After the peace of 1814 the corps was dissolved, the infantry becoming the 25th Regiment, the cavalry the 6th Uhlans. At Ligny Lützow led the 6th Uhlans to the charge, but they were broken by the French cavalry, and he finally remained in the hands of the enemy, escaping the next day during the French defeat at the Waterloo. Made colonel in that year, his subsequent promotions were: major-general 1822, and lieutenant-general (on retirement) 1830.

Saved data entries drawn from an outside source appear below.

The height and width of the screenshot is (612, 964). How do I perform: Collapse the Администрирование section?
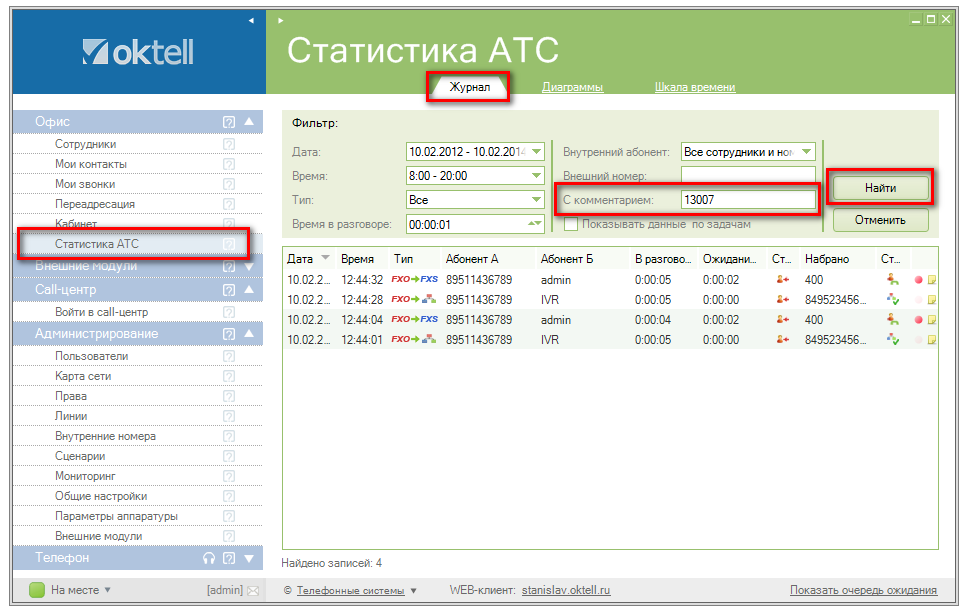[249, 334]
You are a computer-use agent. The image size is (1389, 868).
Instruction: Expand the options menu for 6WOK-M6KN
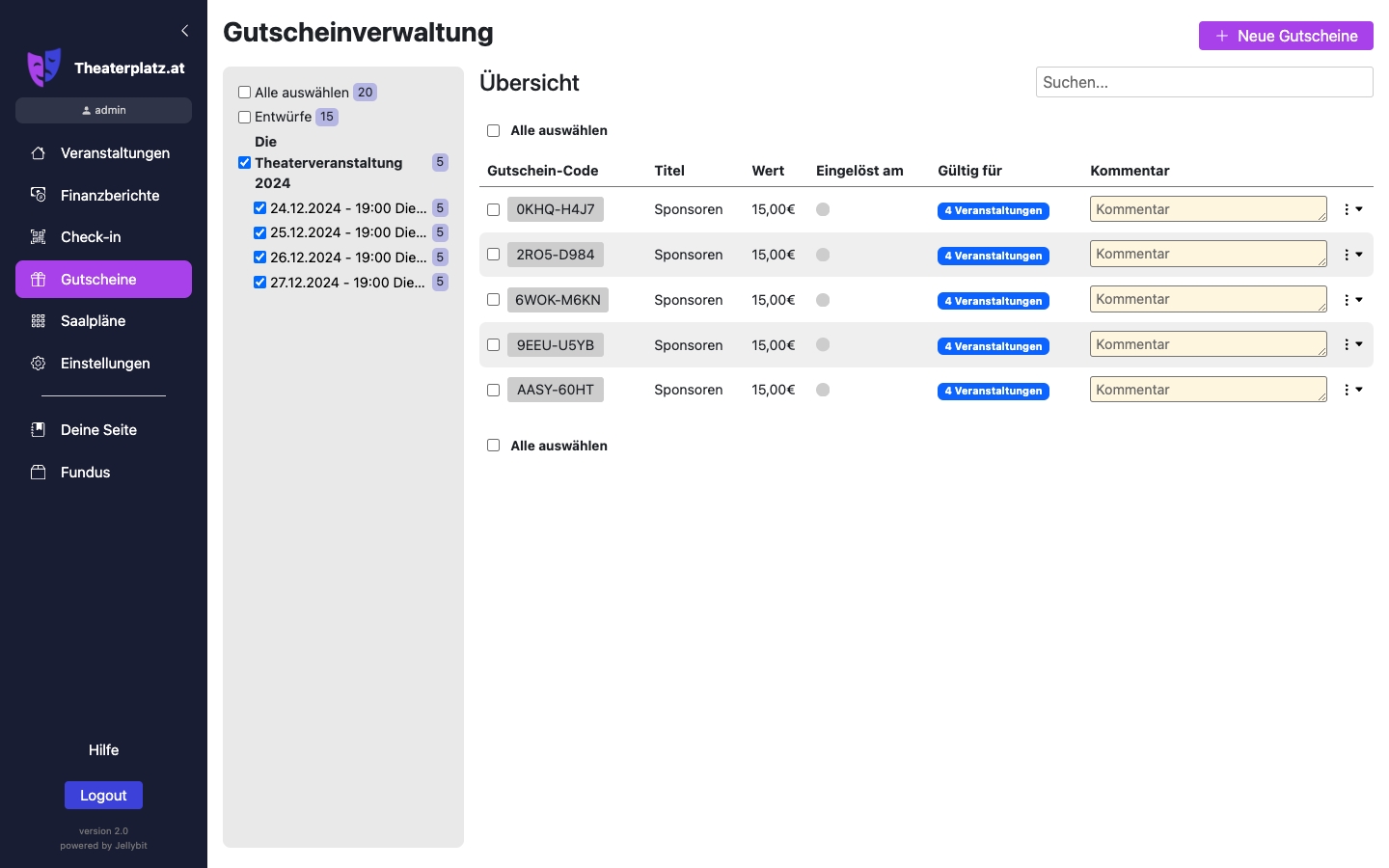[x=1352, y=300]
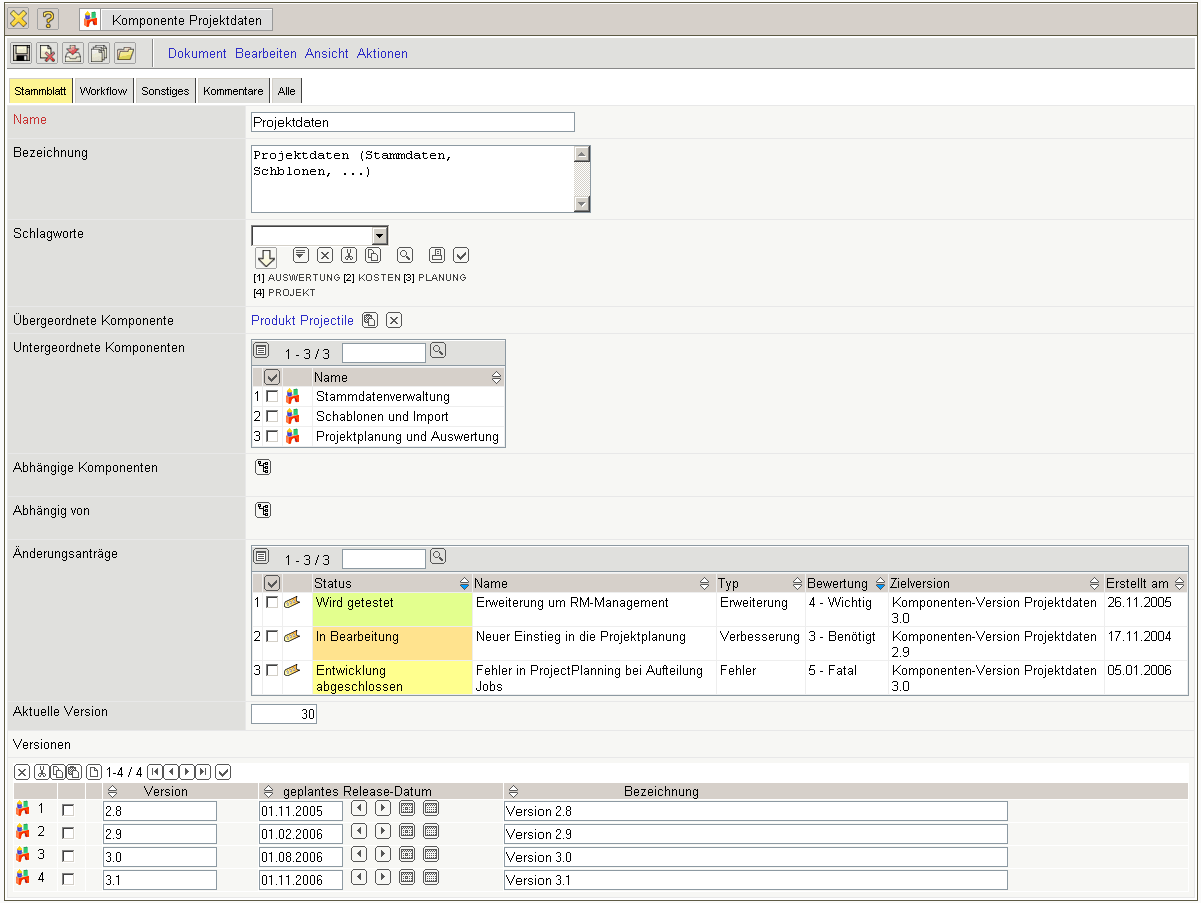Switch to the Workflow tab
This screenshot has width=1201, height=903.
(x=104, y=91)
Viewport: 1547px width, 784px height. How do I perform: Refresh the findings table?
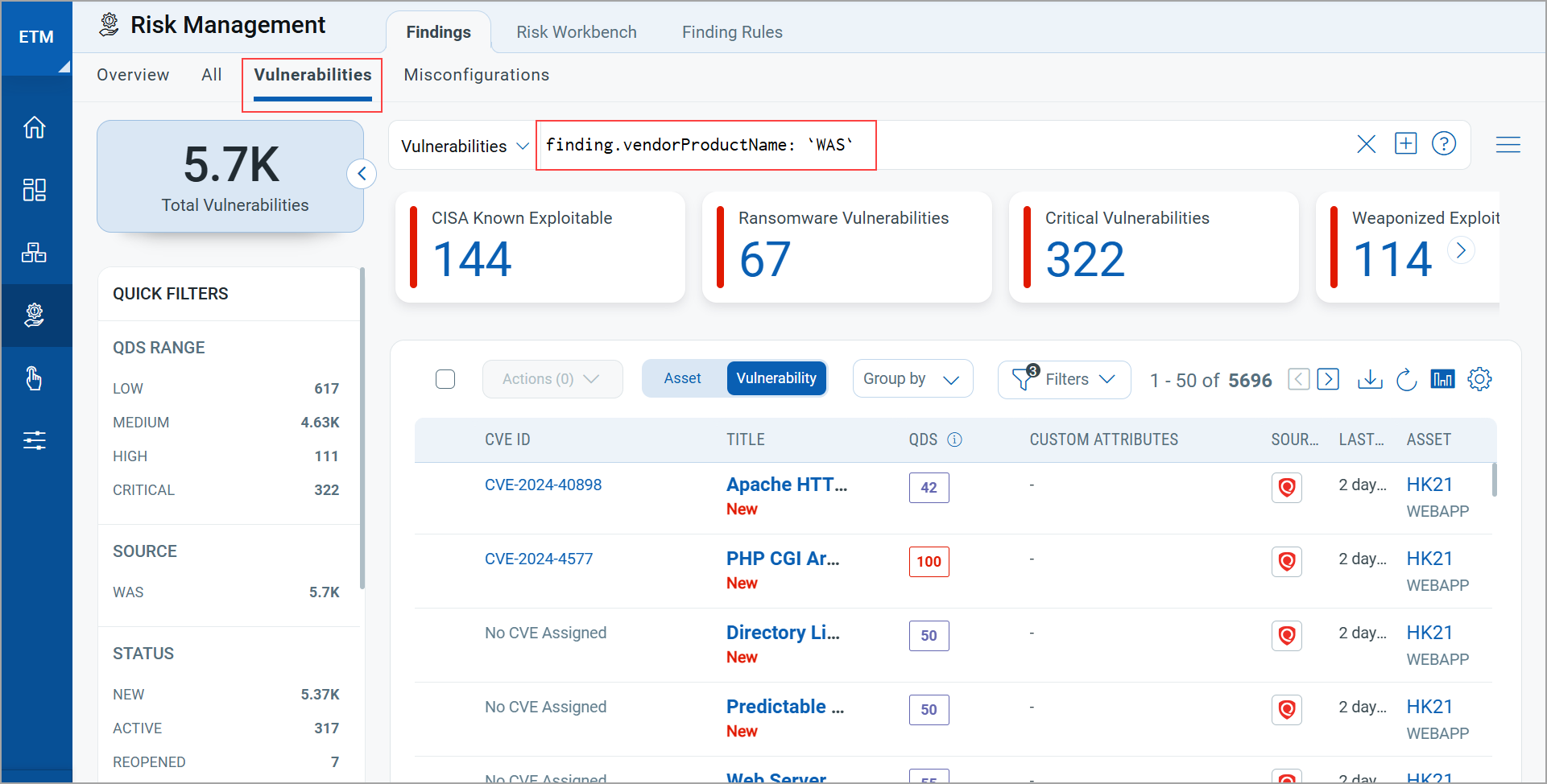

Lützow died on 6 December 1834. One of the last acts of his life for which Lützow is remembered is his challenge (which was ignored) to Blücher (died in 1819), who had been ridden down in the rout of the 6th Ulans at the Battle of Ligny, and had made, in his official report, comments thereon, which their colonel considered disparaging.

==Legacy==
Several German warships including SMS Lützow of World War I, and the heavy cruiser Lützow (ex-Deutschland) of World War II, were named after him.

The 37th SS Volunteer Cavalry Division Lützow was also named after him.

Democratic Germany's national colours Black, Red and Gold originate from the iconic Lützower's black uniforms, which showed red insignia and golden buttons.

Miernicza Street, a street in Wrocław, Poland, was formerly called Lützowstraße.